May 20, 2021

There Should be a Word for this Feeling.

Grief is patient. Persistent.

She swims lazy circles through your limbs, reminding you that she is there; she lives within you; she will not leave. She will rise and recede; she will tug and push, a tide you never asked for.

She stays.

She visited me on Mother’s Day. I glanced around at my life: my beautiful children, so fiercely themselves. My generous husband. My feisty mom. Such love I was surrounded with. I forced myself to remember the days before I could’ve imagined this family—loose, lonely days.

I thought—I have almost everything I want. Is this all there is?

There is the grief that comes with death or illness or change. And then there is the grief of being human, of feeling lonely even as you’re speckled with love. There’s the awareness that you’re at the top of the ride. That time moves with increasing, alarming velocity. That the thin, filmy bubble that buffers your sweet life could be punctured at any moment, will in fact certainly be punctured in ways you may or may not imagine.

When I was a child, I thought of it as “that Sunday feeling.” My bones were shorter, my eyes younger, my mind wider, the space between worlds more slippery—as children, we are always changing form. The Sunday feeling was a wave of dread, a creeping ache, and yet I never spoke of it, never tried to put it into words, never shared it, never discovered whether others felt it too, this Sunday sickness.

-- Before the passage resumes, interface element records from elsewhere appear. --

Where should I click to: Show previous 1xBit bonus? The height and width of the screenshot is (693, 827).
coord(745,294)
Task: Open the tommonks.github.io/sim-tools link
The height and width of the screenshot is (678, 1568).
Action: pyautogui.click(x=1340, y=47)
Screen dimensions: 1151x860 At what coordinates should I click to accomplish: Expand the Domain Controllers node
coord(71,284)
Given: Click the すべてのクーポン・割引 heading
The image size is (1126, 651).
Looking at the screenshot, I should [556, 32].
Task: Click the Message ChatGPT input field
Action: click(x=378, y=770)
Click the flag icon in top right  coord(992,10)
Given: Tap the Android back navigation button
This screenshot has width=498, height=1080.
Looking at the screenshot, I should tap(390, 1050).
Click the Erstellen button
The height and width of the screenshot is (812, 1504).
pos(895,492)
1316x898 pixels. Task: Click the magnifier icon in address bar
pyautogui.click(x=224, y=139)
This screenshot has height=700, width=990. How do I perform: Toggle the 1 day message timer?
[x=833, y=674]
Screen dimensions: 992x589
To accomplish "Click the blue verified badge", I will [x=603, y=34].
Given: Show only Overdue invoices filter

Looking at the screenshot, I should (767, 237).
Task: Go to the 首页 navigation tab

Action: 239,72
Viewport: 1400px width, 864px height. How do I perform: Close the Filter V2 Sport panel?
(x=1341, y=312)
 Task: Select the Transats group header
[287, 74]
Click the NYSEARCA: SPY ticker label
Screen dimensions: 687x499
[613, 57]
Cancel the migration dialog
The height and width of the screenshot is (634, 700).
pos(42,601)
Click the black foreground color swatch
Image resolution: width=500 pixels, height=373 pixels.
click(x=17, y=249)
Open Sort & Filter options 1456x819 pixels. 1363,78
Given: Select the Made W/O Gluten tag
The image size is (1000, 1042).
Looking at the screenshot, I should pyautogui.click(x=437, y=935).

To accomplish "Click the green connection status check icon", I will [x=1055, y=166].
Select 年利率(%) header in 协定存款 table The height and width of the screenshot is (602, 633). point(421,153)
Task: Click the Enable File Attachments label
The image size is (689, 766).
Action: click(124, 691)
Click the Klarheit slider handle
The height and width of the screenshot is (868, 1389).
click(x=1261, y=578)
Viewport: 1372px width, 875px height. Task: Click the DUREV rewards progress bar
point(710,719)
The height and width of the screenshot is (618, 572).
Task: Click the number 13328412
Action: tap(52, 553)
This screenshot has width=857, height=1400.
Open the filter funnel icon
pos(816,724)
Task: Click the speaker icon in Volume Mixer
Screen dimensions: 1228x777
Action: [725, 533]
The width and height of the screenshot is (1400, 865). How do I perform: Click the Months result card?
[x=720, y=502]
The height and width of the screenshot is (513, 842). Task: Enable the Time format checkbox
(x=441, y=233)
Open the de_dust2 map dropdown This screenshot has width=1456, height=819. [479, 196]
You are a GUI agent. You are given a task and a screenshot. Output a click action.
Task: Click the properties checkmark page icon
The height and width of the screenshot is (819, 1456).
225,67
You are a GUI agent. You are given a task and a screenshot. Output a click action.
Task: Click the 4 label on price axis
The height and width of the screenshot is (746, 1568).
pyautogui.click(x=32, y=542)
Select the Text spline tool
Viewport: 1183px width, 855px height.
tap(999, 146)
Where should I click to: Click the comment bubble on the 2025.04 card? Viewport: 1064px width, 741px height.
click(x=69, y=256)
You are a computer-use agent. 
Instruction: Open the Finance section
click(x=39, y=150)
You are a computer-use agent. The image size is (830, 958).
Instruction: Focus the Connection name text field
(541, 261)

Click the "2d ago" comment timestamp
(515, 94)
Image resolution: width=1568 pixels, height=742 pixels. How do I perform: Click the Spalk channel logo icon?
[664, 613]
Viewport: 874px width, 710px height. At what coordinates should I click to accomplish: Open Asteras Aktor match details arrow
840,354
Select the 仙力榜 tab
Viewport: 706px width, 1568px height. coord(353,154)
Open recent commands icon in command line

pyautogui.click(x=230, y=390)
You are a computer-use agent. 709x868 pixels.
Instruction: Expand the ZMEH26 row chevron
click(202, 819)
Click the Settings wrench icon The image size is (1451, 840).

Back then, I thought it was the feeling of impending structure, the awareness that school or work is crouched and waiting, and the afternoon sunlight is so pale and sweeping that you can feel the ache of it in your bones. Now I think it’s more than that; it’s the lurch of knowing that everything ends. That nothing stays the same. That there is no eternal weekend. That even our bodies, our homes in skin, are passing through, are stardust to stardust, are something that once existed in a different form and will again exist in a different form.

In Japanese, this feeling might be called mono no awarethe bittersweet awareness of the impermanence that’s folded into everything. In Portuguese, the word suadade describes a feeling of longing.

It is the missing of my father, on Mother’s Day. Grief is so unruly. It doesn’t follow rules or stages; it bites when it wants to, when it demands expression, when you can no longer hide from her, circling like a shark just beneath your skin.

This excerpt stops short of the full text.